The inquiries surrounds a newly developed software system called Palantir, which -- according to U.S troops and commanders who have used it -- is more effective in helping troops in Afghanistan track and predict the location of deadly roadside bombs than the existing DCGS.
The memo to Odierno, written by the head of the Army's test and evaluation command -- Gen. Genaro J. Dellarocco -- hammers the DCGS system for its "poor reliability" and "significant limitations," during operational testing and evaluation earlier this year.
The memo covers an evaluation of the DCGS during May and June of this year, according to the document, which was first reported in the Washington Times.
It is not clear what prompted the evaluation, which came during a time when the DCGS was still being heavily criticized by troops in the field as inferior for discovering roadside bombs and after requests to field the software were denied by Army civilians at the Pentagon.
While the language of the memo was technical in nature, it describes the DGCS software during testing of its overall systems as having limited effectiveness and "poor reliability" as exemplified by "server failures that resulted in reboots/restarts every 5.5 hours of test."

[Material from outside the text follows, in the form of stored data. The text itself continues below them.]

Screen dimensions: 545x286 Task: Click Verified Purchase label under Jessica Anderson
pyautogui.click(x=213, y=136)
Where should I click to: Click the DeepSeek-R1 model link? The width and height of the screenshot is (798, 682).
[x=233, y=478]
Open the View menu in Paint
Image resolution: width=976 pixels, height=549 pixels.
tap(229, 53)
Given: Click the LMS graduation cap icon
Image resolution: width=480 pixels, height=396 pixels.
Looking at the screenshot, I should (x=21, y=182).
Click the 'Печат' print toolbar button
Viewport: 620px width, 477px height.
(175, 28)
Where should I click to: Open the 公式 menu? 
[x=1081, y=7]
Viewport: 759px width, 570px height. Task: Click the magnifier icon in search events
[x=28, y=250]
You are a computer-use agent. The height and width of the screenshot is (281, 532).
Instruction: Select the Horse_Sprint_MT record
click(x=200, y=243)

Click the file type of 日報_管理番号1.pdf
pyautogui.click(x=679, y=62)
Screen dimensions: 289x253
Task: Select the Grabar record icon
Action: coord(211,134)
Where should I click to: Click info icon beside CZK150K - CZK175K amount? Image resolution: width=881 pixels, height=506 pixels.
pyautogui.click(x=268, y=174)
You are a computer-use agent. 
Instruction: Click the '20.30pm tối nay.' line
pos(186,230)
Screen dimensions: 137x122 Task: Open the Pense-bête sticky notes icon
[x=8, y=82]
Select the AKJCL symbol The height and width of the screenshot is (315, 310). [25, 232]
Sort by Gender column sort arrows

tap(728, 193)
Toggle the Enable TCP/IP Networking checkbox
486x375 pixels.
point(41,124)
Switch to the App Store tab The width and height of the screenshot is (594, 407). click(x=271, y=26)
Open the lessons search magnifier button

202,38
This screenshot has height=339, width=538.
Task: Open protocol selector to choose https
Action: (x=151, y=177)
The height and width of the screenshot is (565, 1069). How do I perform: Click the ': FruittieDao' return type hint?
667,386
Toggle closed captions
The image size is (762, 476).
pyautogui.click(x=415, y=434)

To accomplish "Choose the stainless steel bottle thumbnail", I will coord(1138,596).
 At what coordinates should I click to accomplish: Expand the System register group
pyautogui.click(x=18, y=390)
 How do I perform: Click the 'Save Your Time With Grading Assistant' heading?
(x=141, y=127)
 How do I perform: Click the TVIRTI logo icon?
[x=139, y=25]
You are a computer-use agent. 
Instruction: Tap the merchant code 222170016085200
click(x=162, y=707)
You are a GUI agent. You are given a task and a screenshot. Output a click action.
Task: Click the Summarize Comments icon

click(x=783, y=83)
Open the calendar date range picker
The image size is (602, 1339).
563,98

The memo also said that during high usage the system suffers decreased reliability and its software characteristics "negatively impacted operator confidence and increased their frustration."
During tests to see how the system can protect itself during cyberattacks, the evaluation was again poor, saying evaluators were able to, "identify and exploit several vulnerabilities," and recommended that a "tech bulletin" be distributed to troops in Afghanistan using the system to warn them of the hacking vulnerability.
In a response to CNN inquiries about the memo, Army spokesman George Wright said, "The report provides an initial review of DCGS software, which identified specific limitations in its performance. Many of these limitations were already identified by the Army and software updates have been implemented to address the concerns."
"Military software applications and tools today are similar to our smartphones -- applications are constantly updated to meet user needs. The version of DCGS-A identified in this test is undergoing improvement in a constantly evolving process," Wright said.
At the end of the report, Gen. Dellarocco said that a different testing office -- one run by Pentagon civilians -- will give a rating that is, "mostly not effective, not suitable and not survivable."
"The Army relies on the testing community to provide evaluations and assessments of Army equipment, and we use their feedback to make necessary modifications to ensure we are providing the force with a capability that meets Army requirements and soldiers' needs," Wright said.
"The Army is currently working to further improve DCGS-A capabilities as we receive feedback from soldiers and units in combat," Wright continued.
"The Army's approach, which focuses on effective capabilities delivered to soldiers -- not specific commercial products -- is designed to field the latest technologies as we continuously strive for improvement."
The DCGS system came under fire last month when Rep. Duncan Hunter, R-California, cried foul after seeing U.S. Army documents that showed commanders in Afghanistan had been asking for the competitor system, called Palantir, but were repeatedly denied access to it by Army civilians in the Pentagon who insisted the soldiers keep using an inferior DCGS.
The Army has spent over $2.3 billion in procurement and research and development to fund the DCGS, while the Palantir system requested by U.S. troops is about $2 million, according to congressional staff familiar with the programs.
"I just want to make people realize we are still at war on the ground in Afghanistan and ground combat commanders are asking for gear that they're not getting," Hunter told CNN Tuesday.
"They're not getting it because the bureaucracy and the Pentagon civilians have stopped them for their own personal gain and that's what upsets me in this case," he said.
Reports showed that the newer Palantir system was better at detecting roadside bombs than DCGS, and other services, like the Marines and Air Force, had full access to Palantir while only a few Army units were allowed to use the system.
Additionally, documents showed that Army test and evaluation command, the same group that wrote the August 1 memo, changed a favorable report about Palantir to then favor the DCGS.
Odierno ordered an internal Army investigation into what happened. Last week a congressional oversight committee started looking into why the report was manipulated, and has asked the secretary of defense to produce all the relevant documents by August 15.